|Pokeweed hiding in the raspberries
I do my best thinking when I am on my knees in my garden, perhaps with my head stuck under the grape arbor, pulling out all manner of thistles, grasses, pokeweeds, mulberry tree seedlings and redbud seedlings.
Redbud seedlings are especially prolific in my garden.
It is almost the third anniversary of the hot, sultry, windless summer day when the redbud tree, which offered the only shade suitable for some rescued woodland plants, inexplicably fell over when I was hundreds of miles away, just getting ready to wet my toes in the Atlantic Ocean. From then on, that garden border, with woodland plants but no shade, has been dubbed Woodland Follies.
Now every time I weed out redbud seedlings, and I have pulled out hundreds of them over the last three years, if not thousands, I wonder if somehow the mother tree passed along a message to her seeds, some powerful instructions to germinate and grow as quickly as possibly because the mother tree knew she was dying and would one day, on a hot, sultry, windless day, just fall over. The mother redbud tree knew she needed replacements, and gave her seeds the power to last for years in my garden, germinating in waves, year after year.
It was while kneeling under the grape arbor one evening that I had this thought and a revelation about weeds and gardeners.
I realized all gardeners are delusional and that is why year after year, season after season, we continue to hope and believe, in spite of evidence to the contrary, that if we just keep pulling out weeds and cutting back unwanted redbud and mulberry tree seedlings, they will all get the message and leave our gardens alone.
So why isn’t the message to stay out of our gardens embedded in the weed seeds’ DNA? “Don’t bother growing within this fenced in area. The gardener will find you and pull you out. Get out beyond the fence or forget about it.” But that has not yet happened, or if it has happened, the weed seeds are ignoring the message.
I continue to pull weeds.
I rarely get all the roots, but when I think I have, I hold the weed with its fully intact roots up high, ever so briefly, to commemorate my victory, and then I throw it unceremoniously into the tub and move on. There’s a weed that will never sully my garden again!

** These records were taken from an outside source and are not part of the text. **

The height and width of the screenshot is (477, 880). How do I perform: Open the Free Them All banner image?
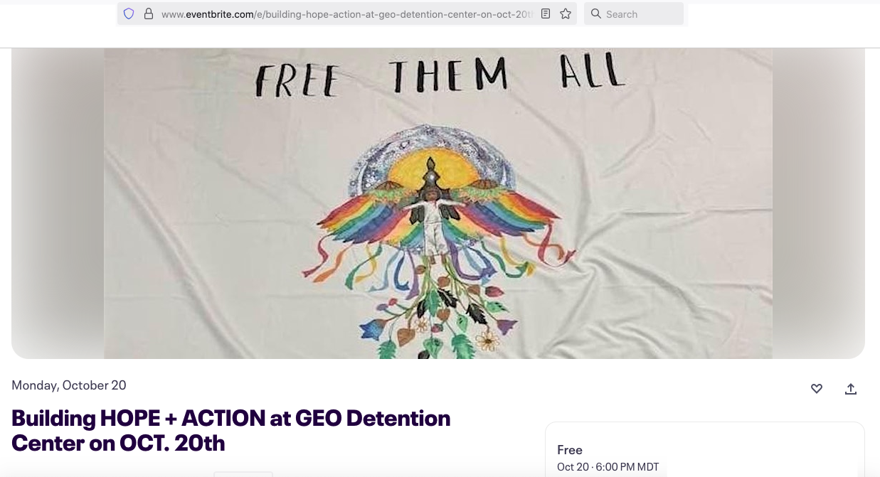[438, 203]
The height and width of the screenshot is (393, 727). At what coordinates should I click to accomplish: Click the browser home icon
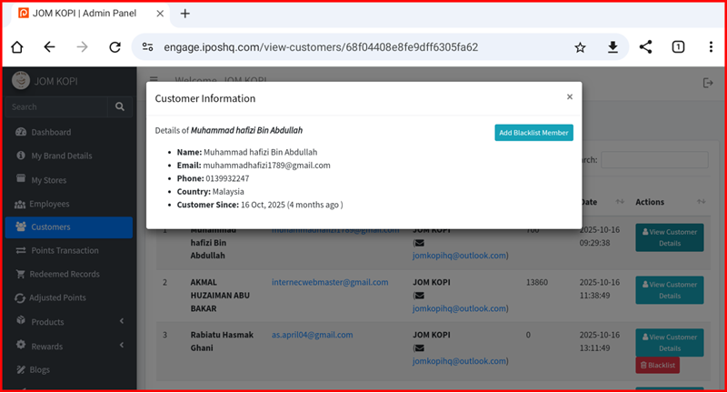coord(16,47)
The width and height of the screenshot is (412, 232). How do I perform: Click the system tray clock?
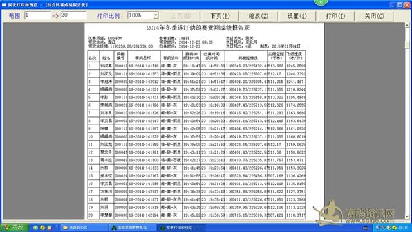[x=404, y=228]
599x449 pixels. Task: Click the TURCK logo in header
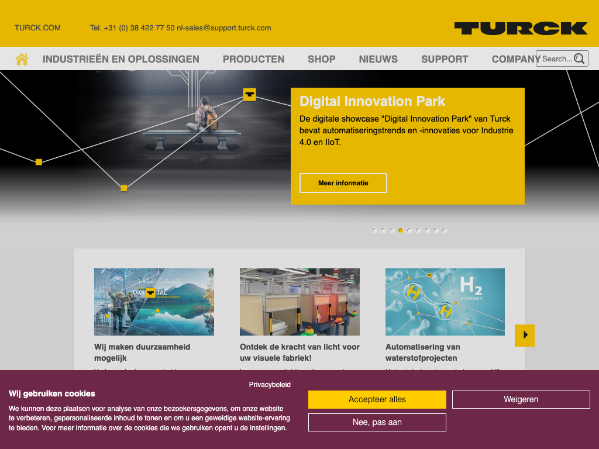[x=521, y=28]
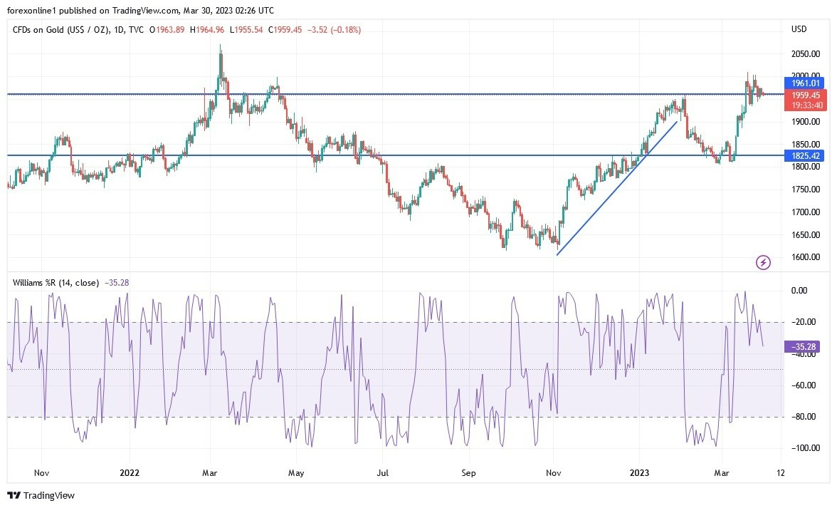Click the purple lightning bolt icon
This screenshot has height=508, width=837.
click(x=763, y=262)
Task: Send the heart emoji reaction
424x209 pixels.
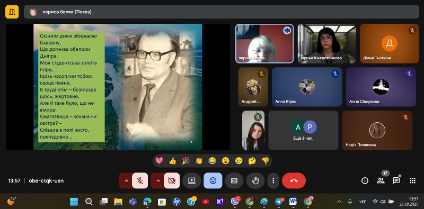Action: point(160,161)
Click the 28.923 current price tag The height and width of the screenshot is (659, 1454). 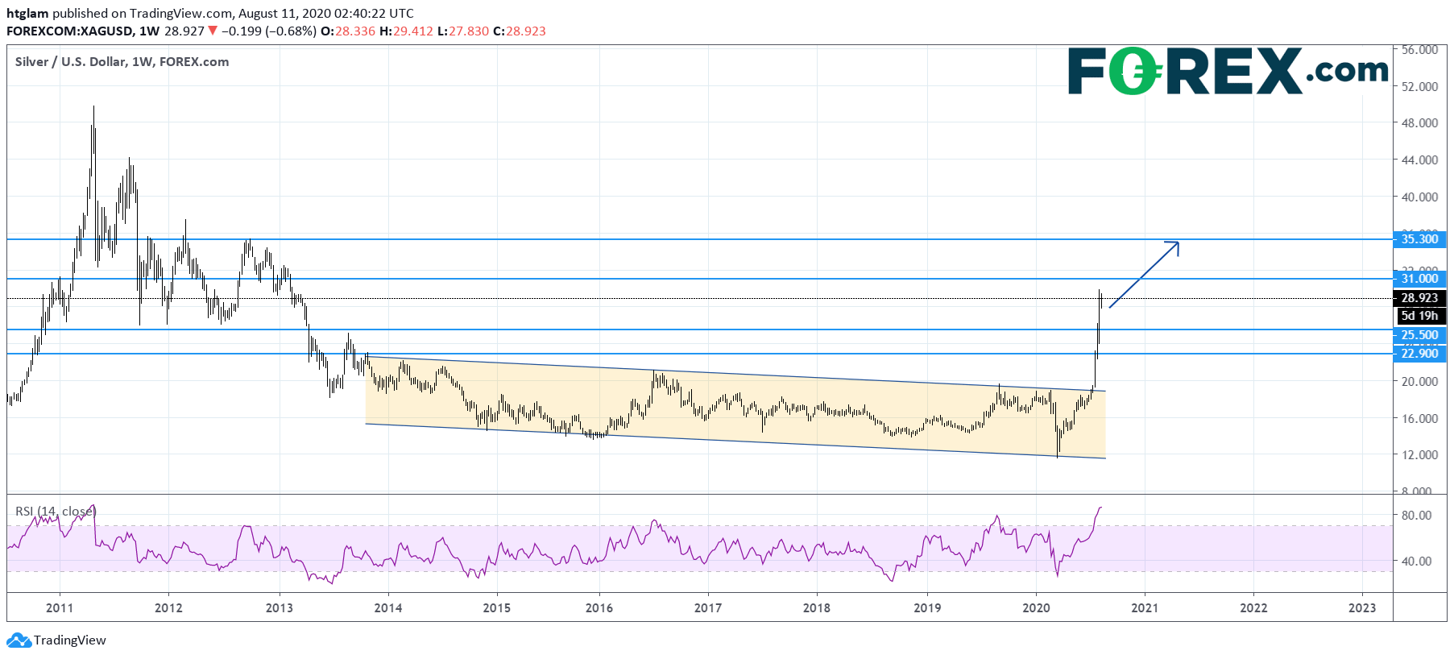pyautogui.click(x=1419, y=298)
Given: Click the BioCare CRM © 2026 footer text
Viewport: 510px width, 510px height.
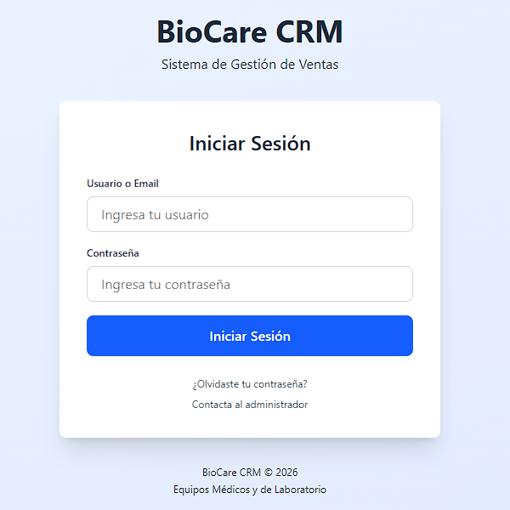Looking at the screenshot, I should (250, 473).
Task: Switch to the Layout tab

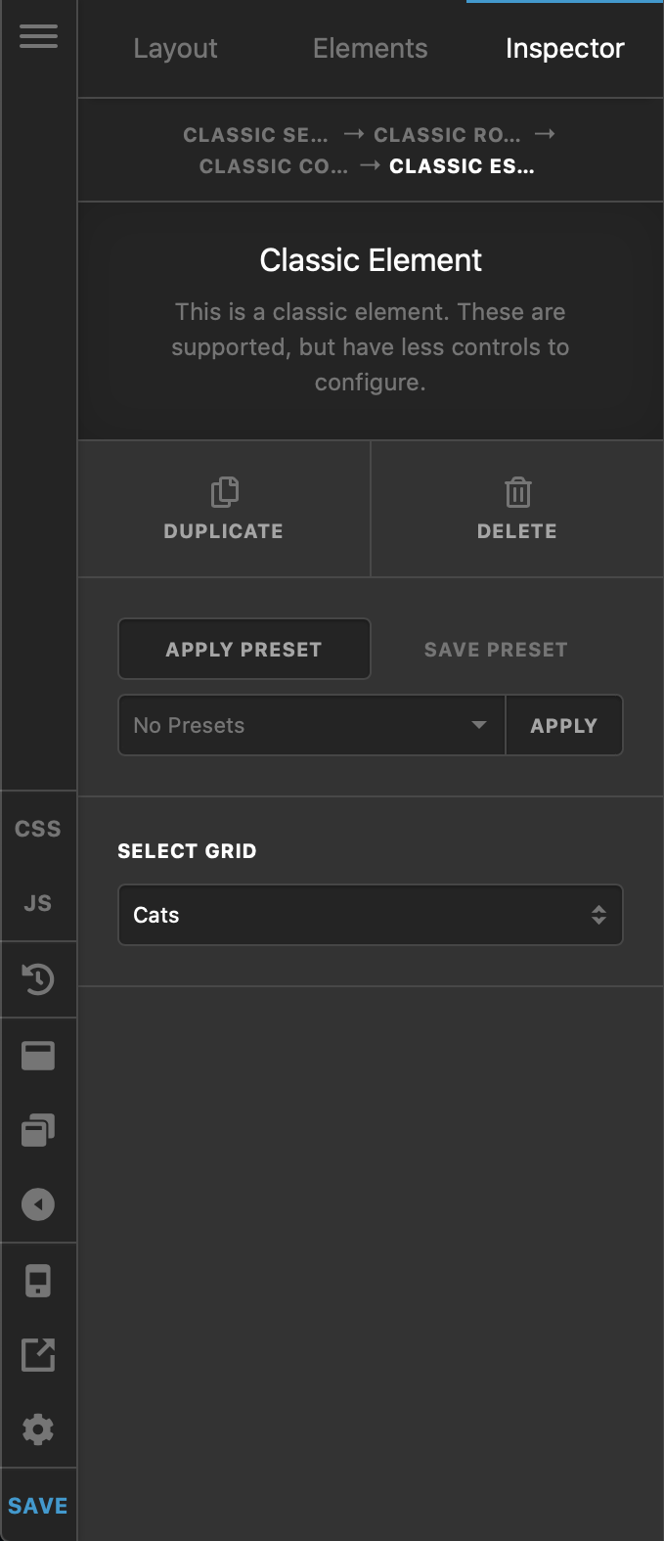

Sometimes, though, when I am most delusional, I simply keep cutting back the weeds, weeds like nutsedge. I use my weed whacker, intent on wearing the weeds out. How often can they come back from those roots?
Quite often it seems.
I bury purslane with a sharp swipe of my hoe, knowing it will just root again and spring up even healthier and thicker than before. I know that’s what will happen, because it always happens, but yet, somehow…
If the definition of delusional is knowing something is true but then ignoring that truth and coming up with one’s own version of what is true, then I am guilty of such in my garden when I think about weeds.
But if I, or any gardener, were other than delusional when it comes to weeds, if we did not believe we could win the battle against them, then we would have long ago thrown down our dandelion diggers, yanked off our gardening gloves and gone inside, out of the sun and humidity, away from the mosquitoes and ticks, and taken up some other hobby, like painting on china plates.
Yet, we aren’t painting on china plates. We are still weeding. We are still gardening.
The reason? I can only think it is because we must be delusional or we would never garden at all.